米国の利上げによる影響も、タイはGDPの1割前後に上る経常黒字を背景に通貨タイバーツの下落は緩やか。タイ中銀が利上げを急がなくてはならない状況にはないとしている。


【ロシア】
2018年6月15日、政策金利を7.25%据え置いた。また、付加価値税を18%から20%と2%引き上げる意向を表明した。増税が実現すれば、中銀にとって利上げが一段と困難になる可能性があるという。中銀は「付加価値税の引き上げを考慮し、物価見通しを引き下げた」「インフレとインフレ期待を巡る財政政策上の措置の提案を踏まえると、中立的な金融政策への移行はより緩やかである必要がある」としている。

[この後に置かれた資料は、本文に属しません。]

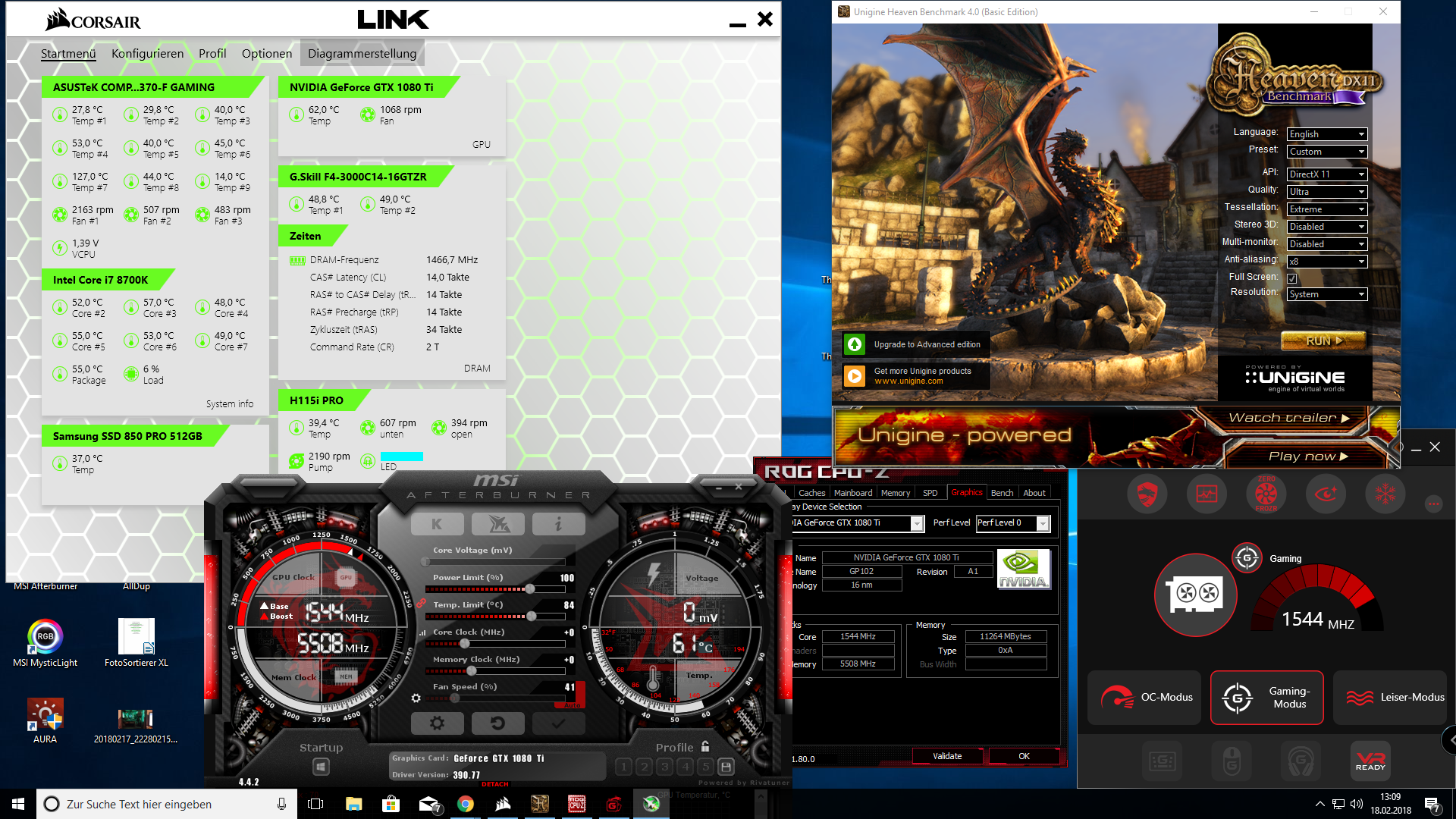This screenshot has height=819, width=1456.
Task: Open Afterburner settings gear button
Action: [x=437, y=723]
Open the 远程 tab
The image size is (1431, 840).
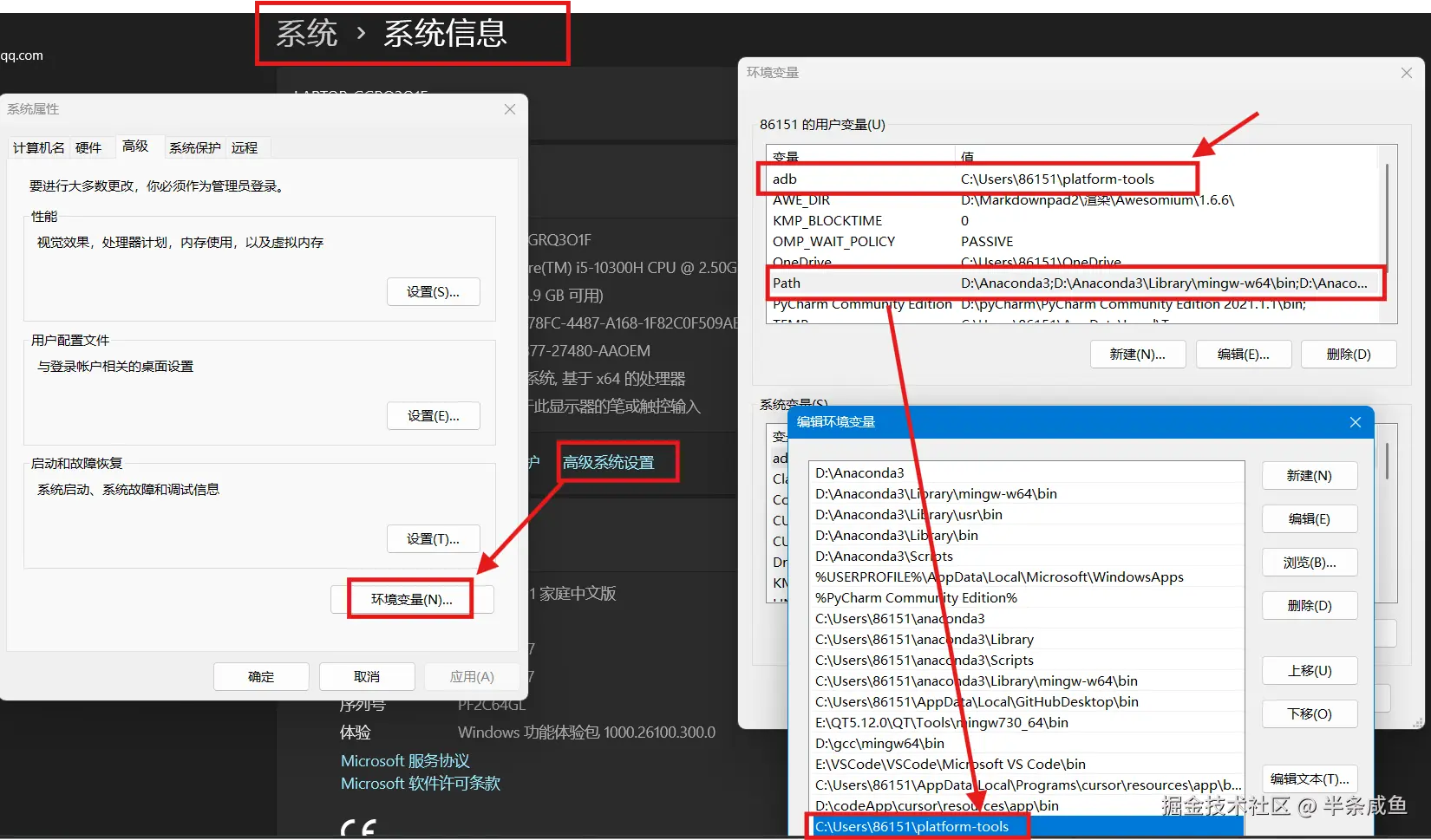coord(245,147)

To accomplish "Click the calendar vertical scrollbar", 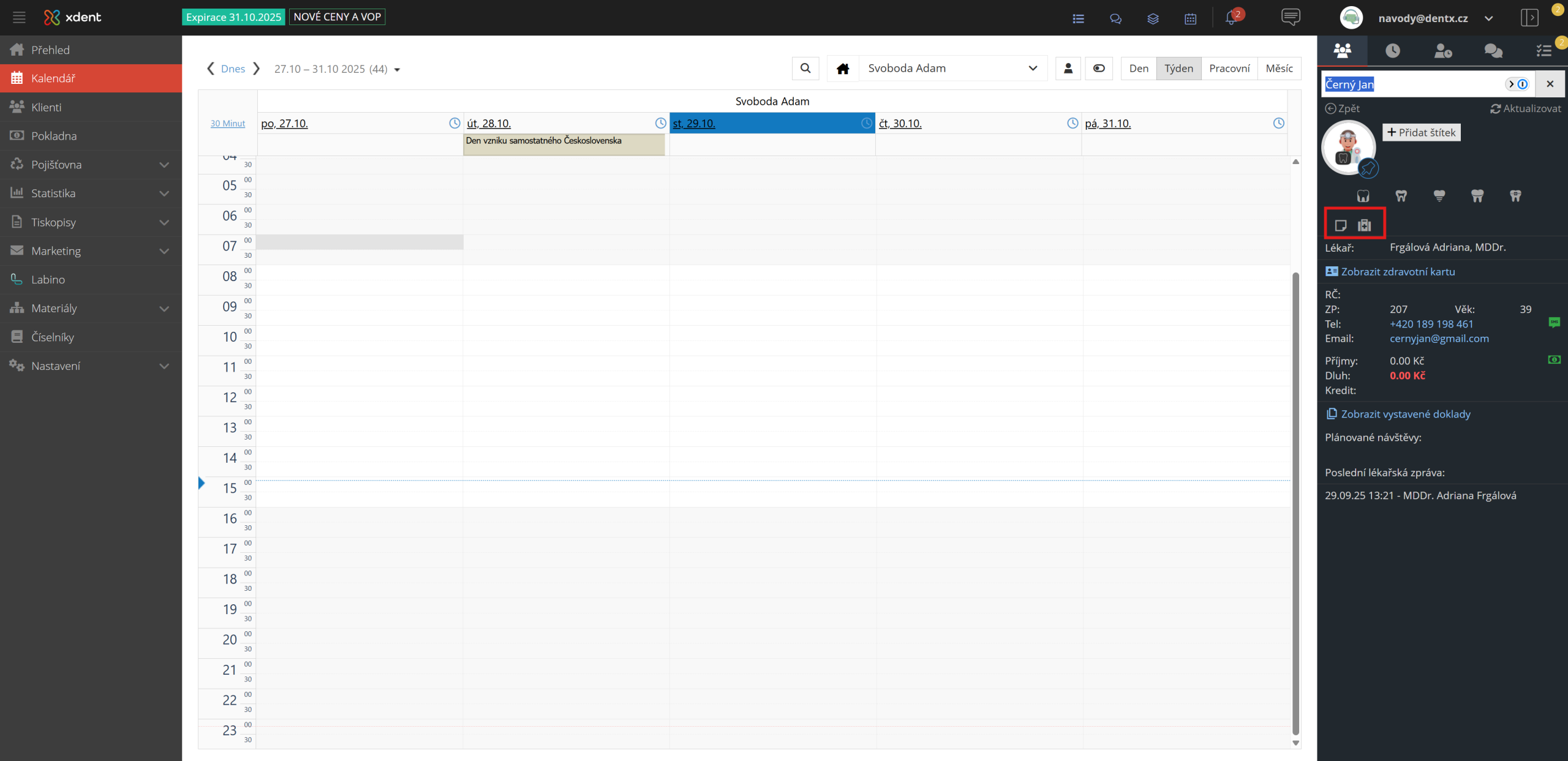I will click(x=1295, y=502).
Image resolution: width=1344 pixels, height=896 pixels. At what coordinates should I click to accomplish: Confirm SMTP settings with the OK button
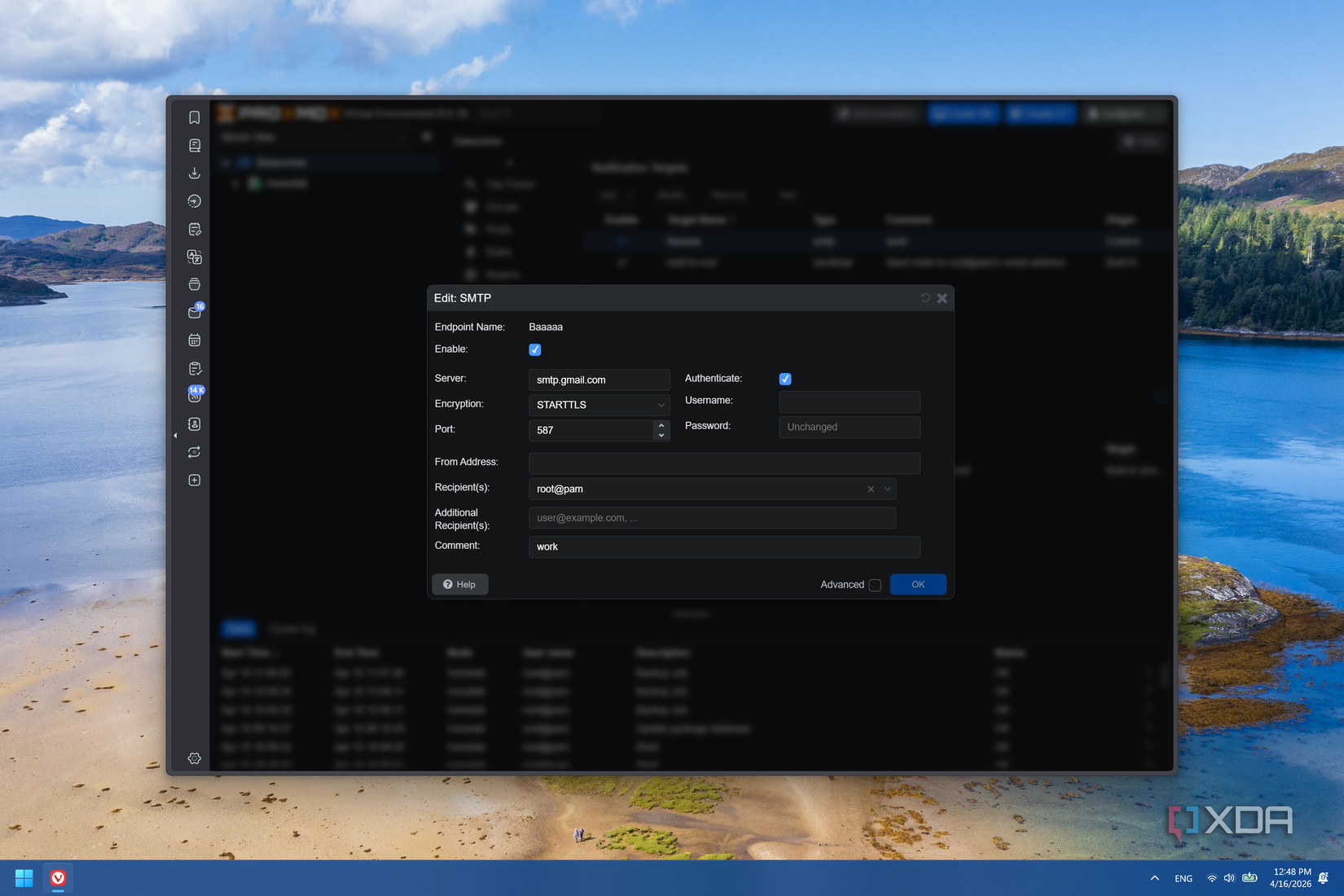coord(917,584)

■2018年3月23日、政策金利を7.5%から7.25%に利下げした。2018年のインフレ率が3~4%になると予測しており、さらなる利下げが可能と判断した。

■2018年2月9日、政策金利を7.75%から7.5%に利下げした。インフレ率が2%台と低水準にとどまっており、さらなる利下げが可能と判断した。